O maior segredo a ser desvendado pela humanidade não é o de onde viemos e para onde vamos. Big-bang, Adão e Eva, sopro Divino... nada disso.
O maior segredo está em decifrar o que somos, ou melhor, quem somos. E isto vai além do "eu sou a Fulaninha das Tantas", do "eu faço tal coisa" ou "eu conheço o Beltraninho". Nós, todos nós, somos muito mais complexos que estes dizeres tão corriqueiros... tão comuns na nossa dita vida social.
Sem dúvida, somos resultado do que fazemos. Da história que carregamos, nossos antepassados sanguíneos e culturais. E, também, dos relacionamentos que cultivamos.

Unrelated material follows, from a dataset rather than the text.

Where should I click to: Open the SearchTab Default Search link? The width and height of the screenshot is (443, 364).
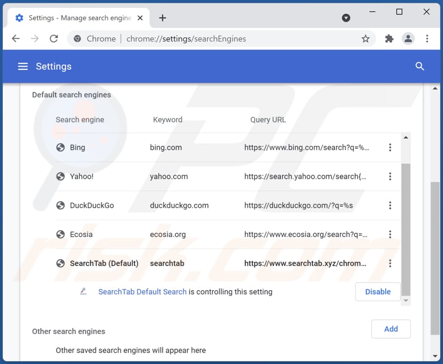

Mas somos mais que isso.
Somos uma profusão de sentimentos, razões, emoções e instintos. Possuímos opinião sobre quase tudo... e em meia hora, essa mesma opinião pode ter tomado rumos diferentes, sem que isto signifique leviandade. Choramos sem saber o motivo, gargalhamos de coisas sem graça e ferimos, sem querer, quem mais a gente ama.
Acredito que somos, em grande parte, construídos por aquilo que nos dedicamos. Por aquilo que nós gostamos, pelo que nos apaixonamos. Também somos construídos por todo aprendizado que nossas paixões carregam, pelas feridas abertas e pelas cicatrizes.
Somos, em essência, um jogo de erro e acerto.